Another United Nations climate report can only mean more evidence that ignoring humankind’s impact on increasing global warming precedes dire consequences.
In late February, the Sixth Assessment Report of the Intergovernmental Panel on Climate Change published Climate Change 2022: Impacts, Adaptation and Vulnerability. It opens by acknowledging such “non-climatic global trends” as “biodiversity loss, overall unsustainable consumption of natural resources, land and ecosystem degradation, rapid urbanization, human demographic shifts, social and economic inequalities.”
These negatives are the status quo. That corporate and political leaders push this agenda bespeaks a myopia that would do Mr. Magoo proud. That they keep convincing others to follow them toward climate chaos reveals a shortsightedness pandemic.
Among the “observed impacts from climate change” cited in the report are: “Human-induced climate change, including more frequent and intense extreme events, has caused widespread adverse impacts and related losses and damages to nature and people, beyond natural climate variability. Some development and adaptation efforts have reduced vulnerability. Across sectors and regions the most vulnerable people and systems are observed to be disproportionately affected.”
One of those more vulnerable areas, the Amazon ecosystem, where a report published in Nature in early March found “that more than three-quarters of the Amazon rainforest has been losing resilience since the early 2000s, consistent with the approach to a critical transition….the Amazon rainforest is losing resilience, risking dieback with profound implications for biodiversity, carbon storage and climate change at a global scale.”
That “critical transition” would be from the Amazon rainforest serving as Earth’s lungs to a less verdant savannah. The report says the “critical threshold” might be nearer than we think.

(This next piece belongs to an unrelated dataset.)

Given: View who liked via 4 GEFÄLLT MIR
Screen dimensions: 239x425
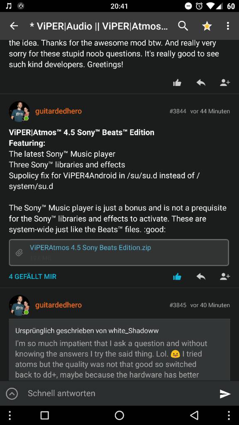Looking at the screenshot, I should (32, 276).
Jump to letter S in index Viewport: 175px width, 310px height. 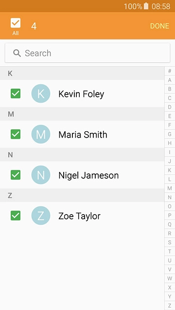[170, 242]
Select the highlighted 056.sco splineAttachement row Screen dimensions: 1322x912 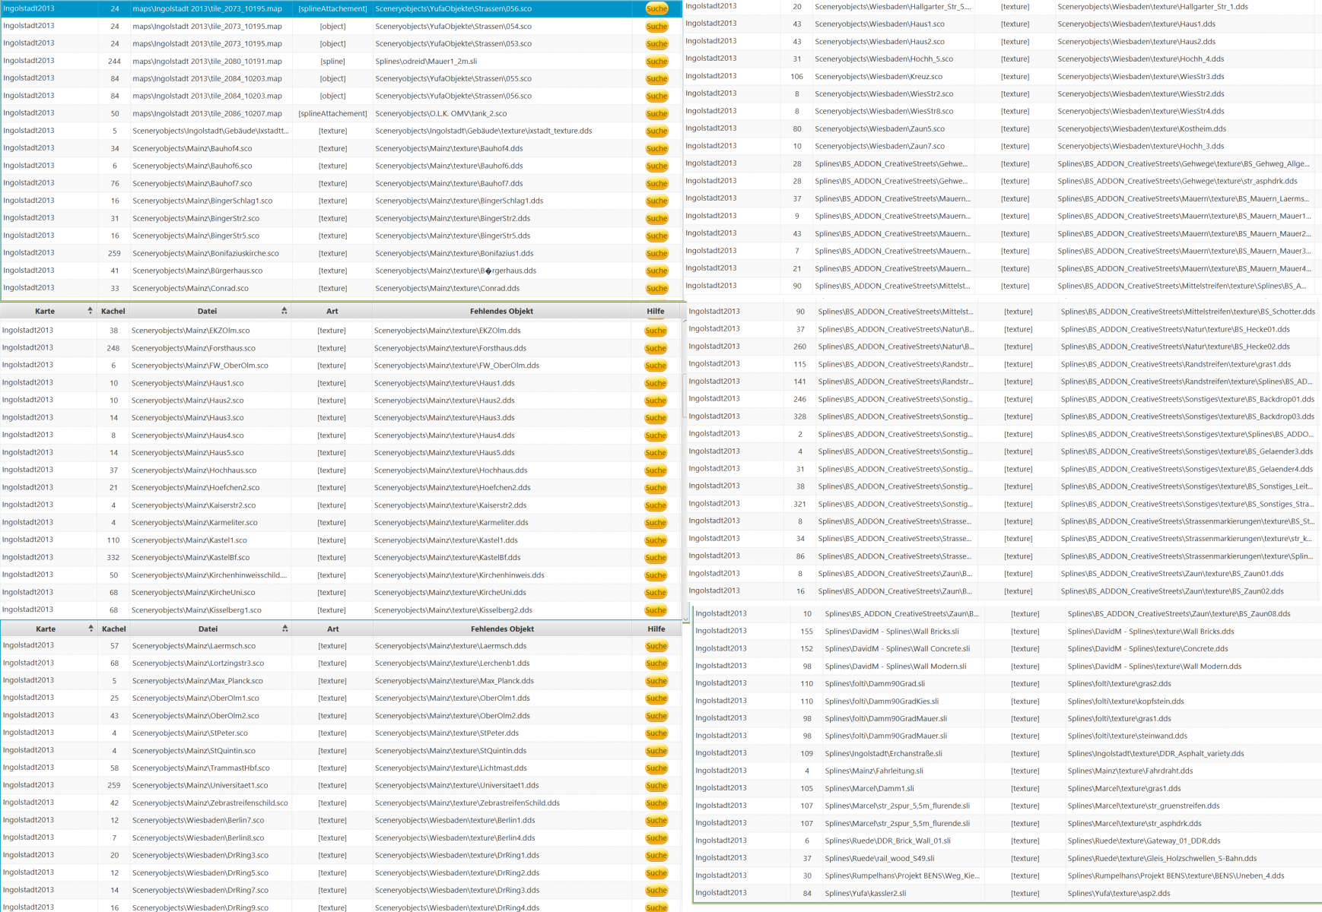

Also vulnerable are the polar regions. Calving glaciers in Antarctica threaten coastal areas worldwide with rising sea levels. In the Arctic, the thawing of long-frozen permafrost will release “vast amounts of methane,” according to NOVA’s “Arctic Sinkholes.” This additional greenhouse gas – not included in most predictions for global warming – will exacerbate the warming of Planet Eden.
In the short run, a study from the Monterey Bay Aquarium Research Institute indicates that melting permafrost on the sea floor is changing the seascape and landscape. As reported in Science Daily, the report notes “Numerous peer-reviewed studies show that thawing permafrost creates unstable land which negatively impacts important Arctic infrastructure, such as roads, train tracks, buildings, and airports. This infrastructure is expensive to repair, and the impacts and costs are expected to continue increasing.”
While we all now live in sacrifice zones in the eyes of corporate polluters, the problems are worse for some. The UN study notes: “Approximately 3.3 to 3.6 billion people live in contexts that are highly vulnerable to climate change (high confidence). A high proportion of species is vulnerable to climate change (high confidence). Human and ecosystem vulnerability are interdependent (high confidence). Current unsustainable development patterns are increasing exposure of ecosystems and people to climate hazards (high confidence).”
Unfortunately these regular reminders of the vulnerability of the planet and its inhabitants never report any confidence whatsoever that the necessary adjustments will be made to mitigate the dangers. Even as the evidence mounts.
In January, Science Daily cited a NASA report, explaining “Earth’s global average surface temperature in 2021 tied with 2018 as the sixth warmest on record, according to independent analyses done by NASA and NOAA. Collectively, the past eight years are the warmest years since modern recordkeeping began in 1880.”
Science Daily followed that report with one on Feb. 1 that is likely to be repeated across the Northern Hemisphere: “Climate change is causing plants in the UK to flower a month earlier on average, which could have profound consequences for wildlife, agriculture and gardeners.” This condition could eventually threaten our food supply if plants start flowering and wilting before their pollinators emerge.
In mid-February, Huffington Post reported, “Western mega-drought worsens to driest in at least 1,200 years. Our worst-case climate change scenario is playing out live, a new study finds.”
In January, Matthew Hidalgo of KTVQ-TV in Billings, Montana, reported “The Yellowstone River, Billings’ only source of drinking water, hit a historic daily low last month. This has raised concerns about the future of this precious natural resource as a continued source.”
Much of western and southwestern Oklahoma has been experiencing “extreme” drought for months, one grade below the worst rating of “exceptional.”
The warnings are loud and clear. Last year, Tierra Curry, a senior scientist at the Center for Biological Diversity, observed: “”Extinction is not inevitable. It is a political choice.”
Continuing to ignore our scientists leaves only ourselves to blame for Earth’s degradation. But, of course, the condemnation of future generations has no effect on today’s bottom line.
(Duncan resident Gary Edmondson is chair of the Stephens County Democratic Party.)